On the morning of July 24, Artem, along with Abakovsky, German communist Oscar Gelbrich, Australian communist John Freeman and other foreigners set out to meet Soviet miners. The “cutting edge aerowagon” moved at the speed of about 40-45 km/h, safely delivering the delegates first to the site of the mines, then to the Tula weapons factory.
Having visited the local theater for the ceremonial session of the local Council, the delegation was in a hurry to get back: the train was now going 80-85 km/h. At 6:35 PM, around 111 kilometers outside Moscow, near Serpukhov, the aerowagon was derailed at full speed and “blown to smithereens”. Two days later, the ‘Pravda’ newspaper published the story with the headline: “Catastrophe on the Kursk road”. The text went as follows: “Of the 22 people onboard, six were killed: Otto Strunat (Germany), Gelbrich (Germany), Hsoolet (England), Konstantinov Iv. (Bulgaria), Chairman of the Central Committee of the Council of Miners, Comrade Artem (Sergeev) and Comrade Abakovsky.”
Political reprisal?
Later, the official reason for the tragedy would be chalked up to the quality of Russian railroads: the aerowagon supposedly encountered a bump and was derailed as a result. The investigation was wrapped up… together with further research and development of the aerowagon.

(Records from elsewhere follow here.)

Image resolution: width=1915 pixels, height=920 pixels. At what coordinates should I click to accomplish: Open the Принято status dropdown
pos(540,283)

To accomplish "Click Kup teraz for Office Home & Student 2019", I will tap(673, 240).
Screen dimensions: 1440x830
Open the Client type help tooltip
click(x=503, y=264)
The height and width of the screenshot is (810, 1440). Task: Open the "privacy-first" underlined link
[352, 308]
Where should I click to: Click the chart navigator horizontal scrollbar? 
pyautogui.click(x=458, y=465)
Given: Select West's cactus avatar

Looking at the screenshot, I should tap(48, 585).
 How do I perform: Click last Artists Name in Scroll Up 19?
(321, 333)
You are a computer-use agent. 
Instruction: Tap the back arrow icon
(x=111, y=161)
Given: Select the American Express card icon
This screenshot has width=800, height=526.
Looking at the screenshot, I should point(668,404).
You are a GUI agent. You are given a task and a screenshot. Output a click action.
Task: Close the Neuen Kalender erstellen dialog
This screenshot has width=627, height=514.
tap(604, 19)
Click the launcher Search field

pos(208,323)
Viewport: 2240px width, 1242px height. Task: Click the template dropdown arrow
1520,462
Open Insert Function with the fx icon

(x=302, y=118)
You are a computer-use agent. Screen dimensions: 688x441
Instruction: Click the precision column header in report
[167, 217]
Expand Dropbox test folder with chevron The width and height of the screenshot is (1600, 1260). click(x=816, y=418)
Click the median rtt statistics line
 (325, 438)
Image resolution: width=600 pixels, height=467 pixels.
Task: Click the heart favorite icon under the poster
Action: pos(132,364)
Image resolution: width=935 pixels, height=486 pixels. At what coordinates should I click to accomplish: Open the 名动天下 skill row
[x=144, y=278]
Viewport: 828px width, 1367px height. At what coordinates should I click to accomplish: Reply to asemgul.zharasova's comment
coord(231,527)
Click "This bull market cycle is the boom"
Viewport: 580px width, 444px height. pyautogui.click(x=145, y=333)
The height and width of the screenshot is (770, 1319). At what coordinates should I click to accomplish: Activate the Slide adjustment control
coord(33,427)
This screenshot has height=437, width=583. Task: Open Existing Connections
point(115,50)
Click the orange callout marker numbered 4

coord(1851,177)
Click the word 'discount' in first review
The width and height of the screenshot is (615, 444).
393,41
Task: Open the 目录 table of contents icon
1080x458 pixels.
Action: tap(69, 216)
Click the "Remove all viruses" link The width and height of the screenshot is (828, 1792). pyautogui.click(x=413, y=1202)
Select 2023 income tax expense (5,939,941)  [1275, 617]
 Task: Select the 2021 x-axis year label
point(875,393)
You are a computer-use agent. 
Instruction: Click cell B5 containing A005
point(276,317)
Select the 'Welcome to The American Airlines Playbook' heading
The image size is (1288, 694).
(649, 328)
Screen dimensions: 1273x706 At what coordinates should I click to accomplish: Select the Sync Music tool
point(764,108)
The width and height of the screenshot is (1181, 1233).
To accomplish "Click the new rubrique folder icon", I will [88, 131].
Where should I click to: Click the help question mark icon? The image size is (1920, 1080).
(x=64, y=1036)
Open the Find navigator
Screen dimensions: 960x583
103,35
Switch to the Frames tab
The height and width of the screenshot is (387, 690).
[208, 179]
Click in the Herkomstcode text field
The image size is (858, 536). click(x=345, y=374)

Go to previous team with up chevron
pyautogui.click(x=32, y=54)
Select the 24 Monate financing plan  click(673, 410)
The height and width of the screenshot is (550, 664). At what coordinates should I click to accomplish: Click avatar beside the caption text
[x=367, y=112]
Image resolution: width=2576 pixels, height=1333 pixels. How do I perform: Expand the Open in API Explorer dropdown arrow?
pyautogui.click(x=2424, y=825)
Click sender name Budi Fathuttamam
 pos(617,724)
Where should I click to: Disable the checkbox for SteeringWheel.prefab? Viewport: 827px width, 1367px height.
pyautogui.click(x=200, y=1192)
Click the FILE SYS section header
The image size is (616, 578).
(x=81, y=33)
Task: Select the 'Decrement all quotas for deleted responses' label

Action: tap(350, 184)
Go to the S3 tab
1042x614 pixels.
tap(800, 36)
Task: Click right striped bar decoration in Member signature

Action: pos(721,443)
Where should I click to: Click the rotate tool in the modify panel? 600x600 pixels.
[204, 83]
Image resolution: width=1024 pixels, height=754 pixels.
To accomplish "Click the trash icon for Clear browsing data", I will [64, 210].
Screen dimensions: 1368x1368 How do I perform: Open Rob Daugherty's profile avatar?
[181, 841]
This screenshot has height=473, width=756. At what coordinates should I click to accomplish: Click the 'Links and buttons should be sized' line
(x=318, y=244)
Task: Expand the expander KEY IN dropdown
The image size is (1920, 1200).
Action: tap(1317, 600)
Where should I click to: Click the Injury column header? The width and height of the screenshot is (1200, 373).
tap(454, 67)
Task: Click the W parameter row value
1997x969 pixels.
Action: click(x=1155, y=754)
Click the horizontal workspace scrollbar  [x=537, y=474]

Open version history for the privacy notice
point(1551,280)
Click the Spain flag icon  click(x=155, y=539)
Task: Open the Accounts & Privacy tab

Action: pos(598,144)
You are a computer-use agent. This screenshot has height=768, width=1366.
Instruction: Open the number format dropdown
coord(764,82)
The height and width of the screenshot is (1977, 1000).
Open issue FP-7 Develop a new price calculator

However, Comrade Artem’s son, Artem Fedorovich Sergeev, one of the founders of the USSR’s anti-aircraft missile forces, had a different theory, which had been maturing over the years (he was only four at the time of the incident; three days after the tragedy, he was taken in by Joseph Stalin himself). He would later recall:
“As Stalin would say, if an accident brings about political consequences, it deserves closer inspection. It transpired that a heap of rocks was laid in the path of the aerowagon. Furthermore, there were two panels. One was headed by Enukidze [Avel Enukidze, secretary of the Central Electoral Committee and godfather to Stalin’s wife], who saw the culprit in the faulty construction of the wagon itself. But Dzerzhinsky [Felix, the father of Soviet security services] told my mother that this required further investigation: rocks don’t just fall out of the sky.
“In order to counter Trotsky’s influence, on Lenin’s orders, Artem created the International Union of Miners. The ruling committee was set up several days prior to the tragedy. And, at the time, Trotsky wielded massive power: the majority of the army was on his side, as well as the minor bourgeoisie…”
Lev Trotsky, one of the leaders of the Revolution, had the biggest chance of rising to power after Lenin’s death. In 1940, already exiled, he was assassinated in Mexico, on Stalin’s orders. It is Sergeev’s opinion that Trotsky was the man behind the plan that resulted in his father’s death.
After the failure, nobody dared touch the aerowagon project again until 1970, when a new version was built with two AI-25 jet engines installed on the roof. The wagon quickly reached 250 km/h, with the tests aiding in the development of next-generation trains.
However, it remained idle after the tests, sitting at a station and gradually falling into disrepair. In 2008, the nose, together with the jet engines, was removed, painted and repurposed as a 110th anniversary monument to the Tver Carriage-Building Factory.